And ran right into an unexpected complication. It was obvious, in retrospect. In fact, we all felt like total idiots.
Who had been digging the Cardinal's tunnel? Not the Cardinal himself—not the great prelate of the Church! No, he'd gotten hold of three dwarves somewhere, and made them do the work. And there we found them, chained up to the wall of the tunnel.
The poor little guys were scared out of their wits. But once they understood we weren't the Cardinal's men, they were ecstatic. They'd always known the Cardinal would have them killed after they finished the work, so they'd gone as slowly as they could. That had cost them plenty of whippings, but a whipping's better than the Big Cut.
Now they pleaded with us to let them escape. The Trio started making noises to the effect that "dead men tell no tales—dead dwarves neither." But one glare from Greyboar was enough to scotch that idea. The truth is, Greyboar had a soft spot in his heart for dwarves ever since he met Zulkeh's apprentice, the dwarf Shelyid.
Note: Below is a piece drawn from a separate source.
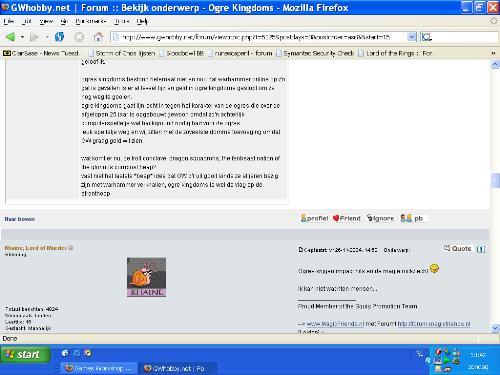Expand the address bar URL dropdown
Image resolution: width=500 pixels, height=375 pixels.
(x=412, y=37)

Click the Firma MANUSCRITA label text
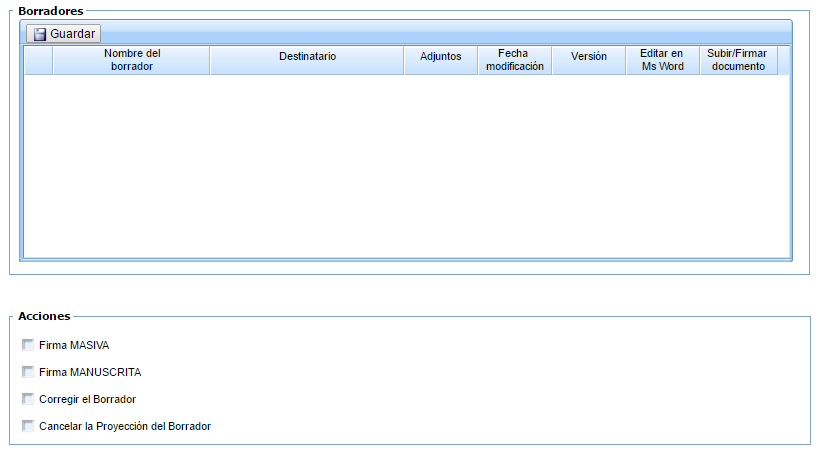pyautogui.click(x=90, y=372)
Actually, I'll admit to the same soft spot. Really a great kid, Shelyid. He was a little on the lippy side when we first met, but after I slapped him down he turned out all right. He and I got to be pretty good friends, actually. Greyboar and I spent quite a bit of time with the wizard and his apprentice on our way back from Prygg. Greyboar hung around the wizard, naturally, talking about who-knows-what philosophical nonsense. Me, I found Shelyid's company much more congenial.
So doing away with the dwarves was ruled out. On the other hand, we couldn't just let them go either. They'd be bound to raise the alarm trying to sneak out of the mansion. In the end, we struck a deal with them. If they'd help us dig out the Cat, we'd figure out some way to take them with us when we escaped.
Then, as it turned out, they did all the digging. Greyboar offered to help, but the dwarves turned him down.
"Shoulders like yours," explained one of them—Eddie, his name was—"be good for breaking rocks out in the open, where you've got room to swing a hammer. But this here's close-in work, like. You'd just get in the way."
Then Greyboar offered my help, and that of the Trio. But the dwarves turned him down again.
"By the looks of 'em," sniffed another—Lester, he was called; the last one, for the record, was named Frank—"they haven't done an honest day's work between 'em in the last five years."
I let it go, but the Trio were deeply insulted.
" 'Aven't never done no 'onest day's work," groused the Weasel.
"Aye an' do we look like idiots?" demanded G.J., red in the face.
"Not since we's little 'uns, anyhow," grumbled McDoul. "Not since we's sprung usselfs from th'sweatshop, after knifin' the o'erseer."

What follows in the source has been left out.